Several folks have told me not to let batteries sit on concrete. Why is that? Is it because the cold concrete would cool the battery too much?
Steen Hvidd - Dolan Springs, Arizona
Your question is a frequent one. Many people have the impression that when batteries sit on concrete, energy "leaks out" or they are ruined. The short answer is that letting modern batteries sit on concrete does not harm or discharge them in any way.
However, this legend is historically based in fact. The first lead-acid batteries consisted of glass cells that were enclosed in tar-lined wooden boxes. A damp concrete floor could cause the wood to swell, breaking the glass inside.
The Edison cell (i.e. the nickel-iron battery) that preceded the rubber-cased battery was encased in steel. Those that weren't isolated in crates would discharge into concrete quite easily. Later battery cases used primitive hardened rubber, which was somewhat porous and could contain lots of carbon. A moist concrete floor combined with the carbon in the battery cases could create electrical current between the cells, discharging them.
None of this is a problem with modern batteries — safe in their hard plastic shells. In fact, concrete is generally an excellent surface on which to place a battery bank. The electrolyte in a battery sitting on an extremely cold floor with very hot air around it could stratify, causing damage from sulfation; whereas concrete provides good thermal mass to buffer any temporarily extreme temperatures in the battery compartment.
Energy can in fact "leak" out of battery banks — though in different ways. The first is from current between the battery terminals, caused by dirt, dust, and grime becoming carbonized (and therefore electrically conductive) from acid released from the cell. This is easily preventable. Use a clean rag to carefully clean the tops of the battery cases every time you perform your regular battery bank maintenance routine.

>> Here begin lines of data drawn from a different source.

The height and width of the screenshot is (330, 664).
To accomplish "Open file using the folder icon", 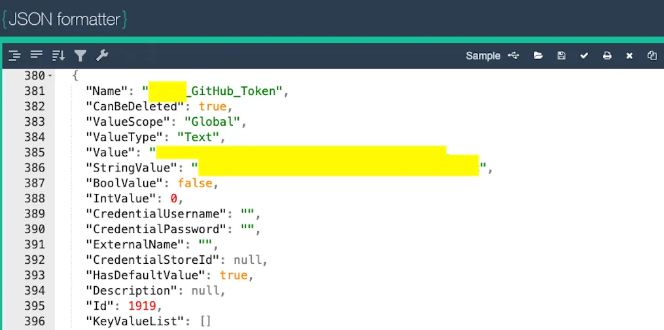I will pos(538,56).
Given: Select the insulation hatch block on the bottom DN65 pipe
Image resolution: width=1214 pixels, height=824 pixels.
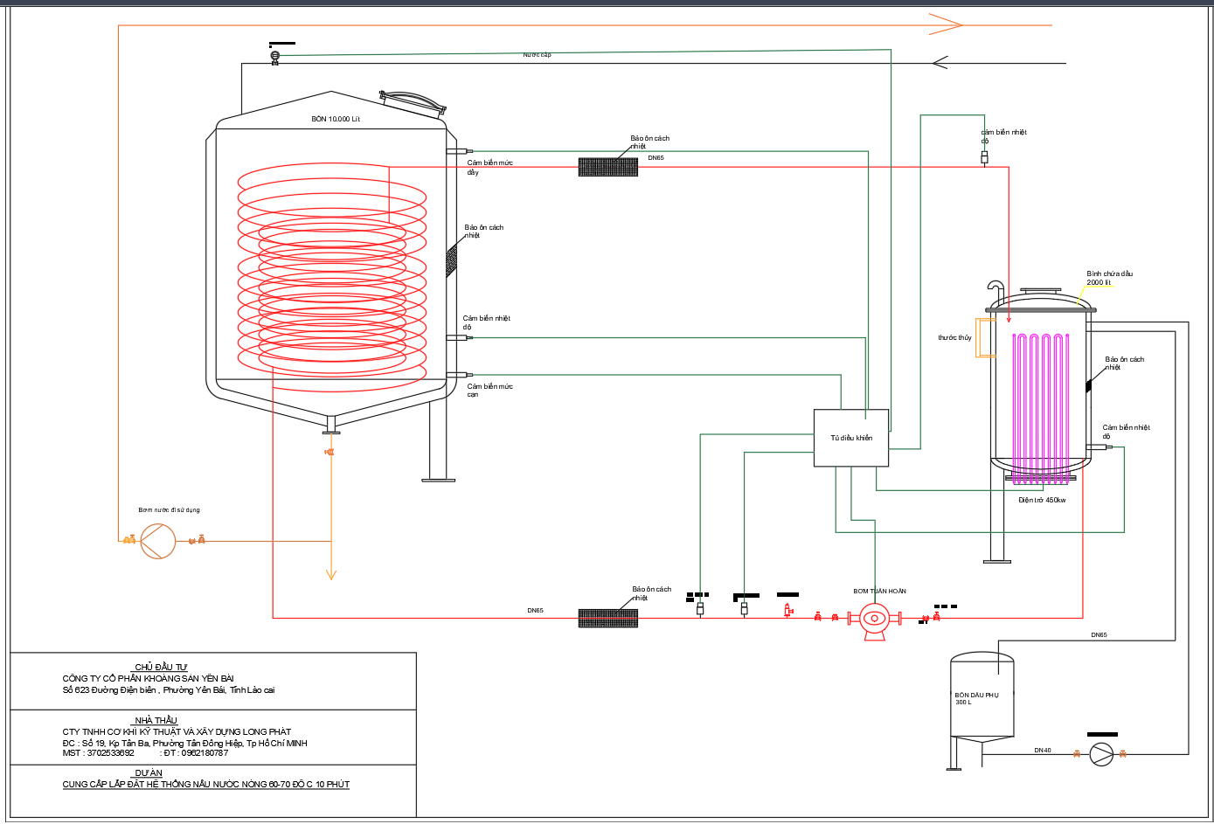Looking at the screenshot, I should pyautogui.click(x=608, y=618).
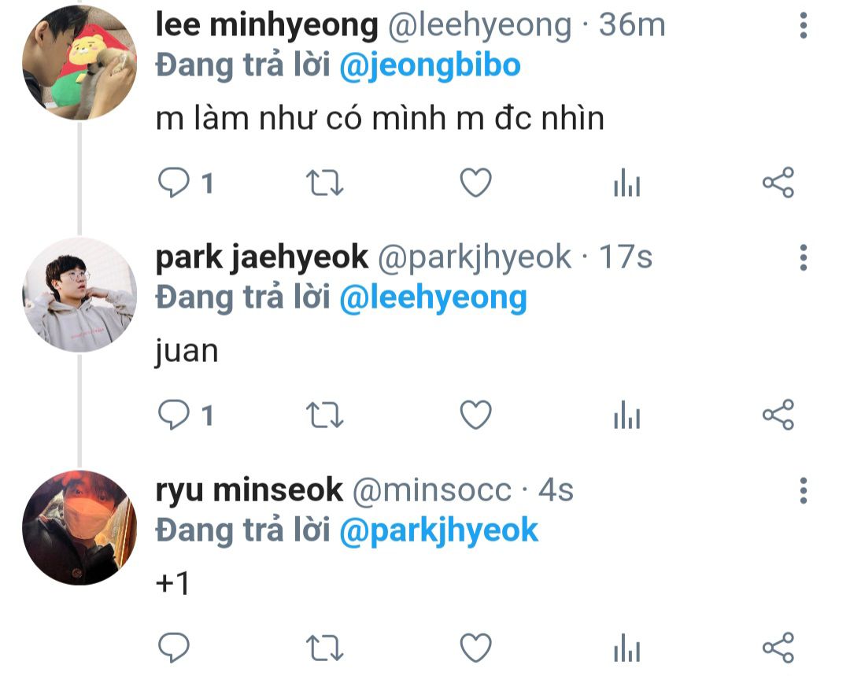This screenshot has width=850, height=676.
Task: Like lee minhyeong's tweet
Action: pos(475,182)
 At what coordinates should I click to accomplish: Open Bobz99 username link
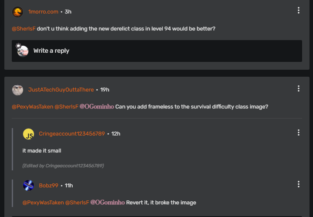pos(48,186)
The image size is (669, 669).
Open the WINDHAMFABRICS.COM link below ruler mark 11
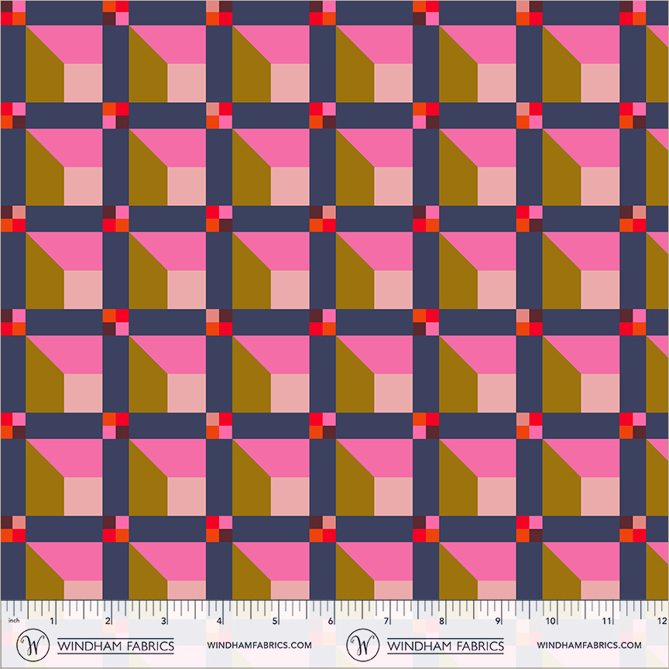click(589, 645)
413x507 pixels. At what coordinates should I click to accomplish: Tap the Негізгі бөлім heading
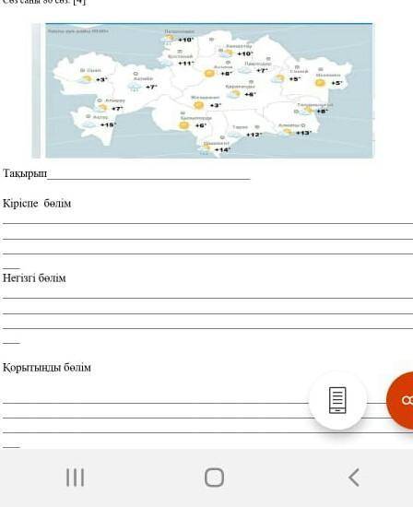click(34, 278)
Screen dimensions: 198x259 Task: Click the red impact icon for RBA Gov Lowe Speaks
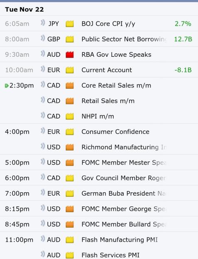[x=69, y=55]
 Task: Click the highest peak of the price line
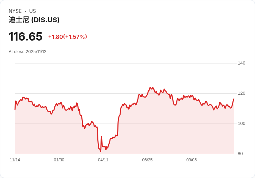pos(150,87)
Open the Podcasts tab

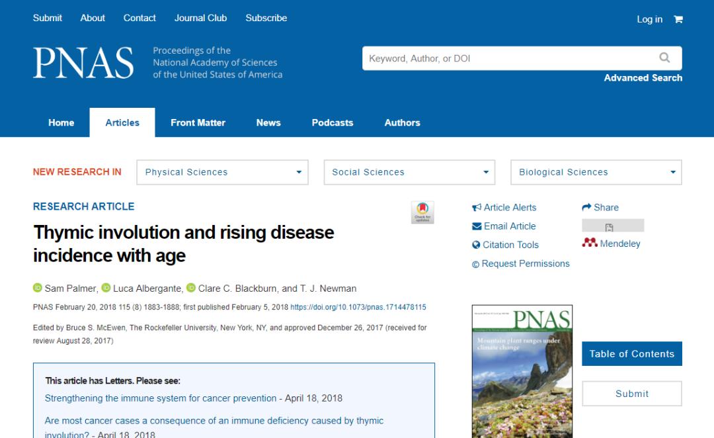point(333,122)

The second way happens to all batteries—it’s called "selfdischarge." Due to reactions within the plates, all lead-acid batteries will lose part of their charge over time. The warmer the battery compartment and the older the battery, the higher the self-discharge rate. An L-16 battery will lose 4% of its charge per week at 80 degF.

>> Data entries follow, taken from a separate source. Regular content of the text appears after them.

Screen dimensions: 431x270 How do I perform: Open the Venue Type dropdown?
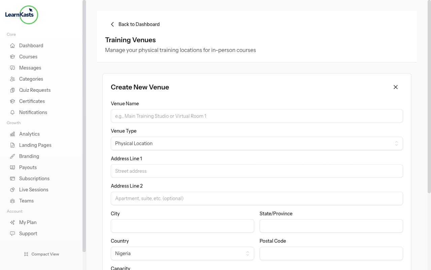tap(257, 143)
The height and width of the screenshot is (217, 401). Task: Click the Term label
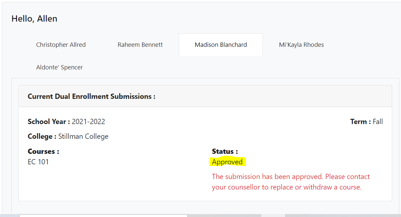coord(360,122)
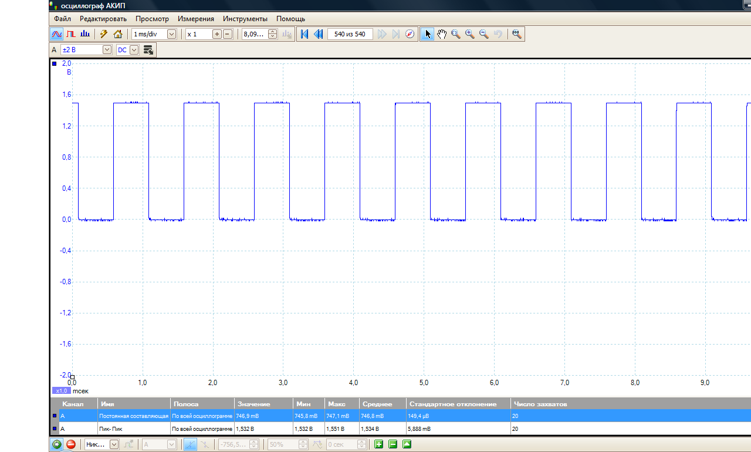Select the Пик-Пик measurement row
The height and width of the screenshot is (452, 751).
(110, 429)
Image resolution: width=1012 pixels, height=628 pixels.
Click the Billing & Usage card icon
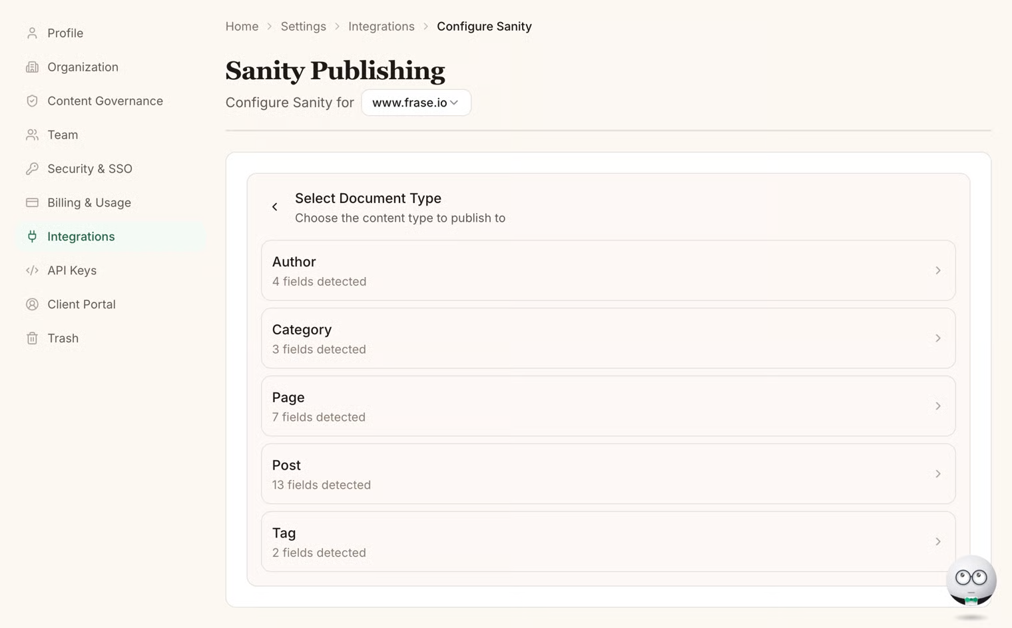click(32, 202)
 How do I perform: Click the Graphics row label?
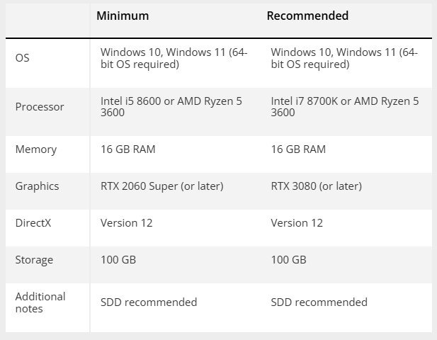[x=37, y=186]
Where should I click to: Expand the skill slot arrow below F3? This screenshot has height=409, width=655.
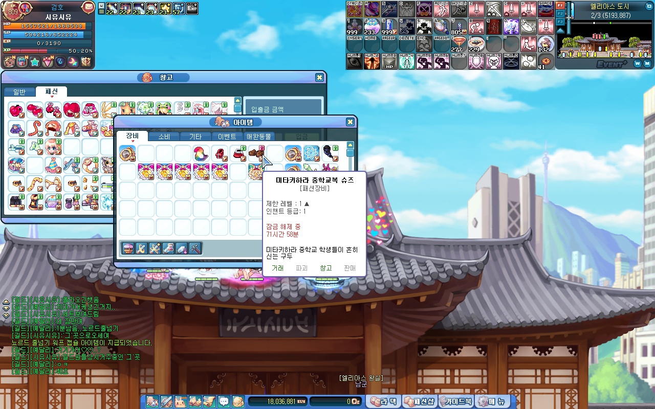tap(560, 30)
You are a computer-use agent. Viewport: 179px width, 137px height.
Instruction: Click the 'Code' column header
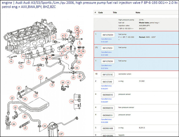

This brings us back to your original question, where you mentioned battery bank temperature. There are multiple electrochemical reactions going on inside any battery, all the time. Some are good (storing and releasing energy), and some are bad (self-discharge, sulfation). All of these reactions happen faster when the battery is hot, and slower when it's cold.
Cold temperatures don't damage lead-acid batteries unless the battery is heavily discharged and exposed to freezing temperatures. In that case, the electrolyte (which is mostly water when the battery is at a low state of charge) can freeze and crack the case. On the other hand, a fully charged battery can withstand -30 degF or lower without a problem.

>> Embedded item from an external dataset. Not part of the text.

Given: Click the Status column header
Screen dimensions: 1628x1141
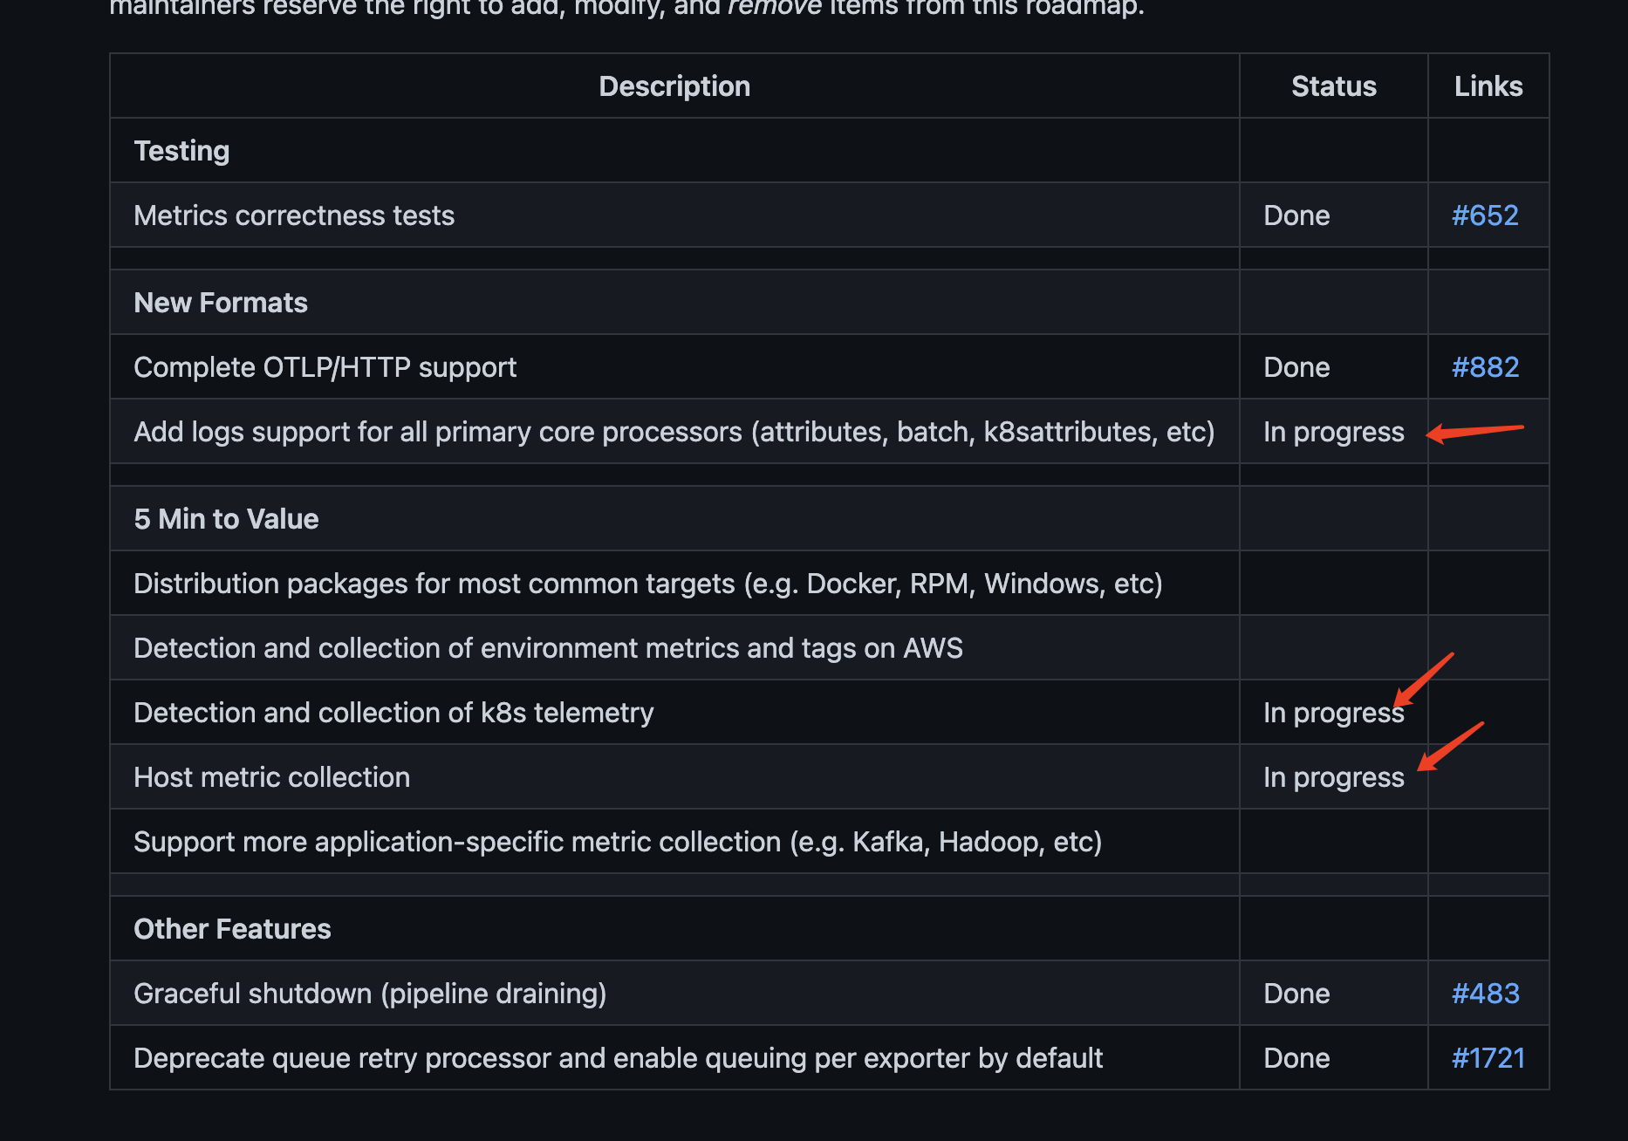Looking at the screenshot, I should click(1333, 86).
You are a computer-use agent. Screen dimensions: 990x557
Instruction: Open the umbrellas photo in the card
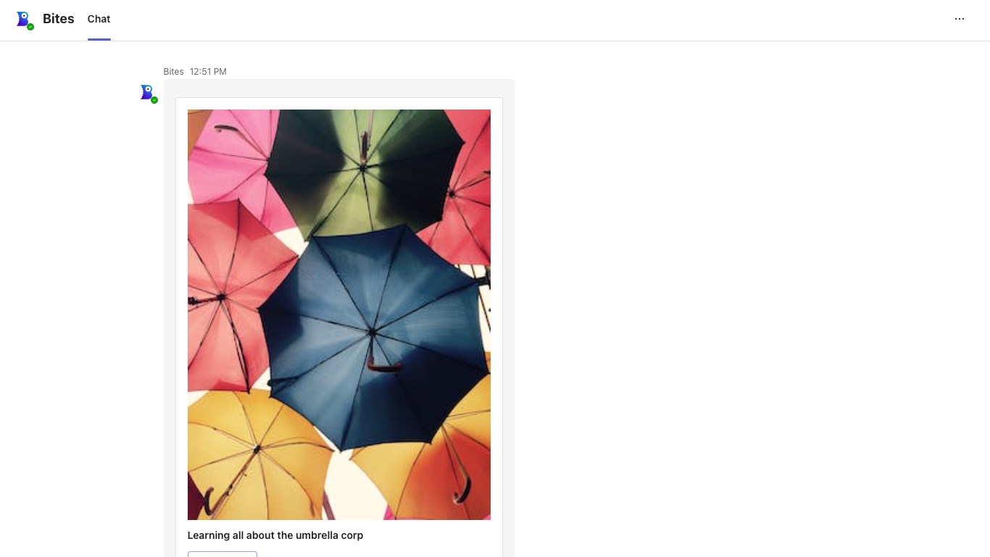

However, since cold temperatures slow the desirable chemical reactions too, the amount of energy a battery can release at any given time is drastically reduced when the battery is very cold. That's why it's more difficult to start your car on a frigid morning. And it also takes more energy to charge a cold battery than a warm one — cold batteries are less efficient at both charging and discharging. At the end of the day, a good rule is that batteries like the same temperatures that humans do, between 60 degF and 80 degF.